Red Buckets - Palm Sunday/Xacto Knife 7" (1982, Burn Potential)

This one had been on my want list for a spell.  And speaking of spells, I was under that exactly upon hearing Red Bucket's contribution, "Something Else Again" to the I'd Rather Be in Philadelphia compilation.  That song portended an intoxicating and edgy merger of post-punk and power pop.  This single, the Bucket's lone proper release, was a must have, and low and behold this year I was fortunate enough to track it down.  The two songs here skew more to the post-punk side of the spectrum, not instantly memorable perhaps, but more rewarding on subsequent rotations.  Recorded as a trio, the Buckets appended a fourth member, Michael Carlucci who did double duty in Winter Hours.  As a quartet, R/B seemed to embrace a more melodic penchant.  This development yielded a sound more in keeping with The Feelies, whom the band also had ties to.  You can read a much more exhaustive history on the Buckets over at tapewrecks blog, who are also hosting a handful of the combo's excellent unreleased demos.

B-Lovers - Ok...Go! 7" (1982, Sabine)

And last but not least, a pit-stop to Champaign, IL for the B-Lovers one and only wax artifact.  I've been an enthusiast for a wilfully obscure chestnut of an indie-jangle masterpiece titled Soul Light Season, a 1985 ep made responsible by none other than Turning Curious.  Only six songs that one, and nothing more in the archives, so when I discovered that T/C began life as B-Lovers, and released a 7" no less, I jumped on it like white on rice, as they say.  The three compositions adorning this rare lacquer aren't as sophisticated as their future Turning Curious endeavors, but the creative germ was firmly in place and still fairly delightful.  Singer and frontman Nick Rudd would eventually concoct music in the latter half of the '80s and beyond in aggregations like The Arms of Someone New, The Big Maybe and Weird Summer.

Download everything in one fell swoop in your choice of  MP3  or  FLAC

3 comments:

Eric S. said...

you're an effing national treasure, you are.
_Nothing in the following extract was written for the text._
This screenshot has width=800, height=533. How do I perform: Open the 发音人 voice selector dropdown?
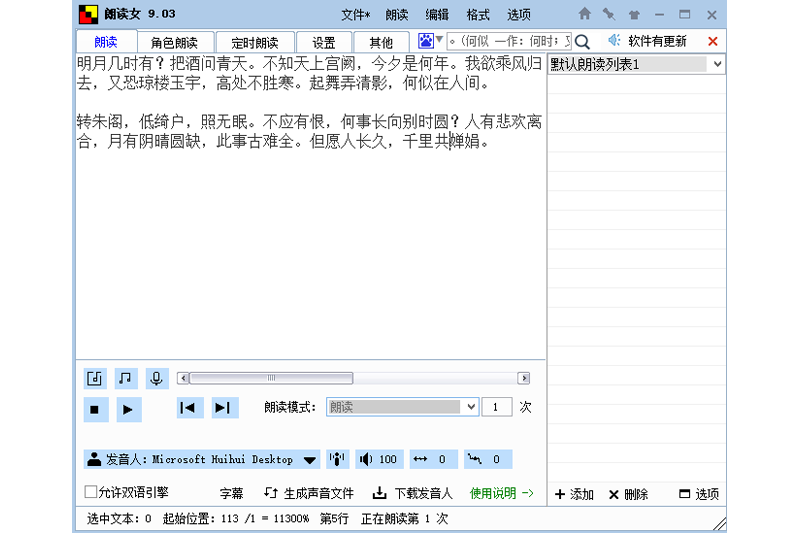pyautogui.click(x=310, y=460)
When my now 30 year old daughter was 3 years old, "Wild Moose Party" was her jam. Fast forward 25 years and for her 28th birthday the redoubtable Jamie K. Sims sold me a t-shirt and sent me some swag for free to gift her. Mad props.

WmPerry said...

THank you for restoring a building block of my musical infancy - "With Debbie!" the first really cool tape off the radio (wish i had it still) i made had "how to keeep your husband happy', they must be russians doing a song about venereal disease, Half Jap "oh, Nicole Told Me" still great song, Higsons 'i dont wanna live w/monkeys' Delta 9 'try', and most of all.. the Fall "New Face In Hell". Imean...fuck me, i think it was the first punk/new wave show i ever heard had all that! wlrn miami- for a meager two hours a week so they packed it up full.
Cosmopolitans held up better than i'da thunk. quite nice

Todd said...

If there's any chance I could get a second crack at B-Lovers, that would be terrific.